------ Records provided ------
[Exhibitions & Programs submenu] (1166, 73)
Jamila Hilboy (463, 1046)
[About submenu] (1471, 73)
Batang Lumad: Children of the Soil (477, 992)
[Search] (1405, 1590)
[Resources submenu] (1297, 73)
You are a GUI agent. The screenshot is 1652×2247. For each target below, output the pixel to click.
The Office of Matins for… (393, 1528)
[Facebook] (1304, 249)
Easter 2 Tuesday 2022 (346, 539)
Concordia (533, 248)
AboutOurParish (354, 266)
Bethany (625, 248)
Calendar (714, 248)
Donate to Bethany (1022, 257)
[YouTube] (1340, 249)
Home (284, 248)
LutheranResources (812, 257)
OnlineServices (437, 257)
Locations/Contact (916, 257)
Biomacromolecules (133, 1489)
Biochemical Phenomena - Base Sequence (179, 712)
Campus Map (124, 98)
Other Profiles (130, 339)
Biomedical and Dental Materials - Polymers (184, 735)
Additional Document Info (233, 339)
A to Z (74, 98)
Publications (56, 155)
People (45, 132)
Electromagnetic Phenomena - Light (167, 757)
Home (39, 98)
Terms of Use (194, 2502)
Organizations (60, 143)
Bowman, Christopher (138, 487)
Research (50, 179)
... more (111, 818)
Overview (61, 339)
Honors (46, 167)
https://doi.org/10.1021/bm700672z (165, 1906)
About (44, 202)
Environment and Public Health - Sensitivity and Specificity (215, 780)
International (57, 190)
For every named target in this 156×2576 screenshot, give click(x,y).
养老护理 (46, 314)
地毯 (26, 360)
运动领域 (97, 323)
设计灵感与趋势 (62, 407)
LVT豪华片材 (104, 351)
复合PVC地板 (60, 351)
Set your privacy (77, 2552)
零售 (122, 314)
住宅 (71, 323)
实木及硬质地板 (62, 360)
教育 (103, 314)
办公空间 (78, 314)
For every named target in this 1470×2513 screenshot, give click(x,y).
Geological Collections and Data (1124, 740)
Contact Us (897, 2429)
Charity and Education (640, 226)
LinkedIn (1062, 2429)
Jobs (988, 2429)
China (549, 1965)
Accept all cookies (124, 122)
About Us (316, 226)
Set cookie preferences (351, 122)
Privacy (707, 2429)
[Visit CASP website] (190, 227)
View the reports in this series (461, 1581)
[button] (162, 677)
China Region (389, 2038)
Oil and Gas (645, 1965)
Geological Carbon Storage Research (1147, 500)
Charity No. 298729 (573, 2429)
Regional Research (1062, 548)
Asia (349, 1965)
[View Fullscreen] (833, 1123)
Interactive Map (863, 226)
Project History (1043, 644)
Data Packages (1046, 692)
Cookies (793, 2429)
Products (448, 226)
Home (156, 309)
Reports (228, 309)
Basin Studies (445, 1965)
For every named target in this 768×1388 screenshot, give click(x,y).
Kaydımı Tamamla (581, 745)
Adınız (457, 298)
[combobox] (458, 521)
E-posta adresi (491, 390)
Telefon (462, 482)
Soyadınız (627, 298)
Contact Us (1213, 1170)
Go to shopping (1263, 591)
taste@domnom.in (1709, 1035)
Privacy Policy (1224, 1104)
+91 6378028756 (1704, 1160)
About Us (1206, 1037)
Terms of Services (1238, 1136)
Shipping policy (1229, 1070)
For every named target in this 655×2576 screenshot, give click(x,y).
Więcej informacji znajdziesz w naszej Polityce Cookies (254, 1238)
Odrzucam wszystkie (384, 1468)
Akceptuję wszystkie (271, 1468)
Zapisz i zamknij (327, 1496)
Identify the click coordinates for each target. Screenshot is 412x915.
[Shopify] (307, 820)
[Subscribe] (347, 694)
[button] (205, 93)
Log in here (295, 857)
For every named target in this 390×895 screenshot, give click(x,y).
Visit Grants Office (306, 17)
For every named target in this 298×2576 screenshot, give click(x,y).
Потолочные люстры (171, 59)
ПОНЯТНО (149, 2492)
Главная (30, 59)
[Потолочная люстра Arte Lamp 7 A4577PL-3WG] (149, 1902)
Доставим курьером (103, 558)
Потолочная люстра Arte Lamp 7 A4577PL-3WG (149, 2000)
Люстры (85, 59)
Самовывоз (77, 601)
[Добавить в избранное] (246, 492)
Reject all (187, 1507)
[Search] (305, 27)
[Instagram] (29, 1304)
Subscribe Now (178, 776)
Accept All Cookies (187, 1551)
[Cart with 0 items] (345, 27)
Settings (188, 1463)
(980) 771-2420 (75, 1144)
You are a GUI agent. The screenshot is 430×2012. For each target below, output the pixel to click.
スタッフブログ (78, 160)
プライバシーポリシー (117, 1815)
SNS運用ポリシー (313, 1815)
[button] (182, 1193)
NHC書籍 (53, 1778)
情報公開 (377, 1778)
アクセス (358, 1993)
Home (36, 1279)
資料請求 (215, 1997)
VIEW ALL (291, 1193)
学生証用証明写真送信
------
*Problem description*
Set down every record once more, exactly as written.

*Answer area*
[Exhibitions & Programs submenu] (1166, 73)
Jamila Hilboy (463, 1046)
[About submenu] (1471, 73)
Batang Lumad: Children of the Soil (477, 992)
[Search] (1405, 1590)
[Resources submenu] (1297, 73)
You are a GUI agent. The screenshot is 1652×2247. For each target below, output the pixel to click.
The Office of Matins for… (393, 1528)
[Facebook] (1304, 249)
Easter 2 Tuesday 2022 (346, 539)
Concordia (533, 248)
AboutOurParish (354, 266)
Bethany (625, 248)
Calendar (714, 248)
Donate to Bethany (1022, 257)
[YouTube] (1340, 249)
Home (284, 248)
LutheranResources (812, 257)
OnlineServices (437, 257)
Locations/Contact (916, 257)
Biomacromolecules (133, 1489)
Biochemical Phenomena - Base Sequence (179, 712)
Campus Map (124, 98)
Other Profiles (130, 339)
Biomedical and Dental Materials - Polymers (184, 735)
Additional Document Info (233, 339)
A to Z (74, 98)
Publications (56, 155)
People (45, 132)
Electromagnetic Phenomena - Light (167, 757)
Home (39, 98)
Terms of Use (194, 2502)
Organizations (60, 143)
Bowman, Christopher (138, 487)
Research (50, 179)
... more (111, 818)
Overview (61, 339)
Honors (46, 167)
https://doi.org/10.1021/bm700672z (165, 1906)
About (44, 202)
Environment and Public Health - Sensitivity and Specificity (215, 780)
International (57, 190)
For every named target in this 156×2576 screenshot, give click(x,y).
养老护理 (46, 314)
地毯 (26, 360)
运动领域 (97, 323)
设计灵感与趋势 (62, 407)
LVT豪华片材 (104, 351)
复合PVC地板 (60, 351)
Set your privacy (77, 2552)
零售 (122, 314)
住宅 (71, 323)
实木及硬质地板 (62, 360)
教育 (103, 314)
办公空间 (78, 314)
For every named target in this 1470×2513 screenshot, give click(x,y).
Geological Collections and Data (1124, 740)
Contact Us (897, 2429)
Charity and Education (640, 226)
LinkedIn (1062, 2429)
Jobs (988, 2429)
China (549, 1965)
Accept all cookies (124, 122)
About Us (316, 226)
Set cookie preferences (351, 122)
Privacy (707, 2429)
[Visit CASP website] (190, 227)
View the reports in this series (461, 1581)
[button] (162, 677)
China Region (389, 2038)
Oil and Gas (645, 1965)
Geological Carbon Storage Research (1147, 500)
Charity No. 298729 (573, 2429)
Regional Research (1062, 548)
Asia (349, 1965)
[View Fullscreen] (833, 1123)
Interactive Map (863, 226)
Project History (1043, 644)
Data Packages (1046, 692)
Cookies (793, 2429)
Products (448, 226)
Home (156, 309)
Reports (228, 309)
Basin Studies (445, 1965)
For every named target in this 768×1388 screenshot, give click(x,y).
Kaydımı Tamamla (581, 745)
Adınız (457, 298)
[combobox] (458, 521)
E-posta adresi (491, 390)
Telefon (462, 482)
Soyadınız (627, 298)
Contact Us (1213, 1170)
Go to shopping (1263, 591)
taste@domnom.in (1709, 1035)
Privacy Policy (1224, 1104)
+91 6378028756 (1704, 1160)
About Us (1206, 1037)
Terms of Services (1238, 1136)
Shipping policy (1229, 1070)
For every named target in this 655×2576 screenshot, give click(x,y).
Więcej informacji znajdziesz w naszej Polityce Cookies (254, 1238)
Odrzucam wszystkie (384, 1468)
Akceptuję wszystkie (271, 1468)
Zapisz i zamknij (327, 1496)
Identify the click coordinates for each target. Screenshot is 412x915.
[Shopify] (307, 820)
[Subscribe] (347, 694)
[button] (205, 93)
Log in here (295, 857)
For every named target in this 390×895 screenshot, give click(x,y).
Visit Grants Office (306, 17)
For every named target in this 298×2576 screenshot, give click(x,y).
Потолочные люстры (171, 59)
ПОНЯТНО (149, 2492)
Главная (30, 59)
[Потолочная люстра Arte Lamp 7 A4577PL-3WG] (149, 1902)
Доставим курьером (103, 558)
Потолочная люстра Arte Lamp 7 A4577PL-3WG (149, 2000)
Люстры (85, 59)
Самовывоз (77, 601)
[Добавить в избранное] (246, 492)
Reject all (187, 1507)
[Search] (305, 27)
[Instagram] (29, 1304)
Subscribe Now (178, 776)
Accept All Cookies (187, 1551)
[Cart with 0 items] (345, 27)
Settings (188, 1463)
(980) 771-2420 (75, 1144)
You are a GUI agent. The screenshot is 430×2012. For each target below, output the pixel to click.
スタッフブログ (78, 160)
プライバシーポリシー (117, 1815)
SNS運用ポリシー (313, 1815)
[button] (182, 1193)
NHC書籍 (53, 1778)
情報公開 (377, 1778)
アクセス (358, 1993)
Home (36, 1279)
資料請求 (215, 1997)
VIEW ALL (291, 1193)
学生証用証明写真送信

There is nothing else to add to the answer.